■ WHAT TO WORK ON
Return only these lines, exactly: the one containing "Task: Open the Database section in sidebar" and every line after it in the listing.

★ ★ ★ ★

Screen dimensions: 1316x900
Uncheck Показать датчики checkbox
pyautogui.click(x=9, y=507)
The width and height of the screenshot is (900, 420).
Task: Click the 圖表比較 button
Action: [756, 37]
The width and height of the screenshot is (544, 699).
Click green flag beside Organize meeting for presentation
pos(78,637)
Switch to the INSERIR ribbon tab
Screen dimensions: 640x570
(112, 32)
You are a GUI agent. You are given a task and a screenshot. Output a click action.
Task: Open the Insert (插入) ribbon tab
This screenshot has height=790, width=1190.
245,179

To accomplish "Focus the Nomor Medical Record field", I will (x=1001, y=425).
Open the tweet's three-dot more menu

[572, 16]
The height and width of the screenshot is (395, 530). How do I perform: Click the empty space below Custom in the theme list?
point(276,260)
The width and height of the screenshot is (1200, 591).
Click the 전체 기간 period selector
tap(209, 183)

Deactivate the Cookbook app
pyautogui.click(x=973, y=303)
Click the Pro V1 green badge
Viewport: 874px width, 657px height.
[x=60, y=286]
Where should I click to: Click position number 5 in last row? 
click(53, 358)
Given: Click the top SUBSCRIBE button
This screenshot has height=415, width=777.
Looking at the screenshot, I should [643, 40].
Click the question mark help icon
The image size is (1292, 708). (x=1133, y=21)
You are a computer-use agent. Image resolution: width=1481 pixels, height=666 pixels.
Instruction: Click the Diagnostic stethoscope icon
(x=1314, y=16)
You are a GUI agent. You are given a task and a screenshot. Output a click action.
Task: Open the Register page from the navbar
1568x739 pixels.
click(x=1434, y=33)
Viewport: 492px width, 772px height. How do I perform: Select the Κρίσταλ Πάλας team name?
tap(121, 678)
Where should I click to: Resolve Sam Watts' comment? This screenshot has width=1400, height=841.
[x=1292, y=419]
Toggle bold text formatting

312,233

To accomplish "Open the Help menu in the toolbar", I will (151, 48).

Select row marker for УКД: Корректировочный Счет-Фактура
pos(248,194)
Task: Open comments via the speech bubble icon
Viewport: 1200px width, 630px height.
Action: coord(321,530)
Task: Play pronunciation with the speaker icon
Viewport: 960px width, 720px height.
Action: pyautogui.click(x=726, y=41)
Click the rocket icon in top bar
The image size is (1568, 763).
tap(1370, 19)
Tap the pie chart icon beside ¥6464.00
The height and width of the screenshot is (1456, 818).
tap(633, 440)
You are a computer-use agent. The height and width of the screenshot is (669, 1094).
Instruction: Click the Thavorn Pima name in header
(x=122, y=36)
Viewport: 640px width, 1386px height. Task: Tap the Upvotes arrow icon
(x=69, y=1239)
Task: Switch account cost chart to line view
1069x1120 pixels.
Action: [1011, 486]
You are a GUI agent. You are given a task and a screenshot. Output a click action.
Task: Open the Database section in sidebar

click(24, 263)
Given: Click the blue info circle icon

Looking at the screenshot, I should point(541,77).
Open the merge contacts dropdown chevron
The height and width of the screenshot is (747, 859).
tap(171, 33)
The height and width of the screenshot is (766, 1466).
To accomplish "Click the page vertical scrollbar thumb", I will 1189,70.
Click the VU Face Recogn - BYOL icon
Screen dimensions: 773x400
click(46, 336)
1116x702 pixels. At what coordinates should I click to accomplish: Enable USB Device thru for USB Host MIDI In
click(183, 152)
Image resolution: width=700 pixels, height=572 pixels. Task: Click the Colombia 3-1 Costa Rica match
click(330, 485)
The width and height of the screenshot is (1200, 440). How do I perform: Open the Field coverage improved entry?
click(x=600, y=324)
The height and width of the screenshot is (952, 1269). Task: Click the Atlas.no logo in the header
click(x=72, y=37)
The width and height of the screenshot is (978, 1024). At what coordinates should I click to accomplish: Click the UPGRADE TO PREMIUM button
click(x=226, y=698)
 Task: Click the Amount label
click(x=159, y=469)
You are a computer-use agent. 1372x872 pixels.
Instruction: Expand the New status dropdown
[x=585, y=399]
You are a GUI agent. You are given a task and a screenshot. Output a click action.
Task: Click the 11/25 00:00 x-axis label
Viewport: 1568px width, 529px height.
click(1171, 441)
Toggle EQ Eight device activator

★ ★ ★ ★

■ ANSWER BOX
Task: Open the Database section in sidebar

click(24, 263)
Given: Click the blue info circle icon

Looking at the screenshot, I should point(541,77).
Open the merge contacts dropdown chevron
The height and width of the screenshot is (747, 859).
tap(171, 33)
The height and width of the screenshot is (766, 1466).
To accomplish "Click the page vertical scrollbar thumb", I will 1189,70.
Click the VU Face Recogn - BYOL icon
Screen dimensions: 773x400
click(46, 336)
1116x702 pixels. At what coordinates should I click to accomplish: Enable USB Device thru for USB Host MIDI In
click(183, 152)
Image resolution: width=700 pixels, height=572 pixels. Task: Click the Colombia 3-1 Costa Rica match
click(330, 485)
The width and height of the screenshot is (1200, 440). How do I perform: Open the Field coverage improved entry?
click(x=600, y=324)
The height and width of the screenshot is (952, 1269). Task: Click the Atlas.no logo in the header
click(x=72, y=37)
The width and height of the screenshot is (978, 1024). At what coordinates should I click to accomplish: Click the UPGRADE TO PREMIUM button
click(x=226, y=698)
 Task: Click the Amount label
click(x=159, y=469)
You are a computer-use agent. 1372x872 pixels.
Instruction: Expand the New status dropdown
[x=585, y=399]
You are a GUI agent. You are given a task and a screenshot. Output a click action.
Task: Click the 11/25 00:00 x-axis label
Viewport: 1568px width, 529px height.
click(1171, 441)
Toggle EQ Eight device activator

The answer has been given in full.